**SOURCE TEXT:**
----

Ip Chun’s thoughts on these trends seem to be more faithfully flushed out in another work co-authored with Danny Connor, Wing Chun Martial Arts: Principles & Techniques (San Francisco: Weiser Books, 1993).  In an interview published in this text Ip Chun briefly explains the structure of Qigong and addresses its recent rise in popularity.  He advises his students that there are subtle pitfalls to the art including charlatans and he even alluded to “Qigong sickness,” a type of psychosis that became relatively common in Chinese mental hospitals after the massive movement towards TCM in the early 1990s.

This should not be interpreted to mean that Ip Chun thought that students should ignore the more subtle aspects of the art.  Instead, what he found most useful was the meditative elements of Chi Sau (sticking hands) and how this exercise encouraged students to develop not just their reflexes, but their mind.  Chi Sao requires absolute focus.  Ip Chun argued that it was this meditative focus and the light aerobic workout of Chi Sao that was the key to Wing Chun’s health benefits, not Qigong per se.

----

(Extracted data entries)

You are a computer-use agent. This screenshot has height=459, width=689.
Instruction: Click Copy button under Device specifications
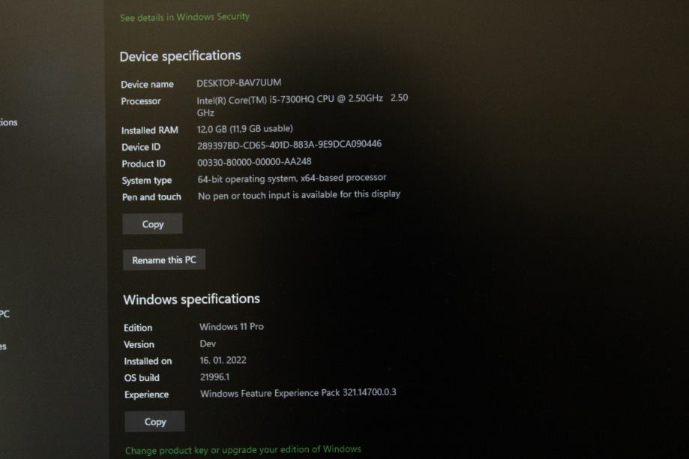152,224
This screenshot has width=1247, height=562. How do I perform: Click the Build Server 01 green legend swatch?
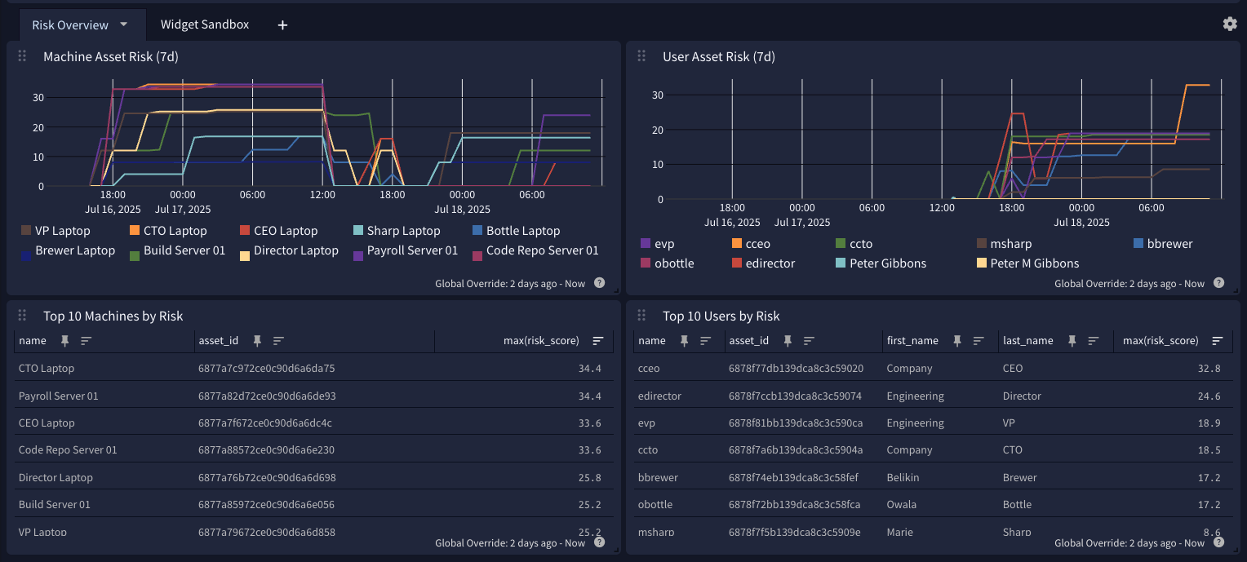(x=134, y=254)
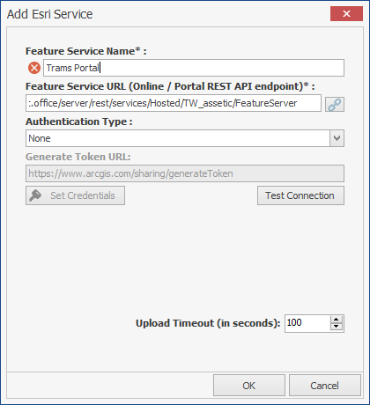Click the chain link icon beside URL
Screen dimensions: 370x405
(x=335, y=104)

----

**PROBLEM DETAILS:** From the Ip Chun text, extract the passage between "This should not" and "Qigong per se.", inclusive.

**YOUR SOLUTION:**
This should not be interpreted to mean that Ip Chun thought that students should ignore the more subtle aspects of the art.  Instead, what he found most useful was the meditative elements of Chi Sau (sticking hands) and how this exercise encouraged students to develop not just their reflexes, but their mind.  Chi Sao requires absolute focus.  Ip Chun argued that it was this meditative focus and the light aerobic workout of Chi Sao that was the key to Wing Chun’s health benefits, not Qigong per se.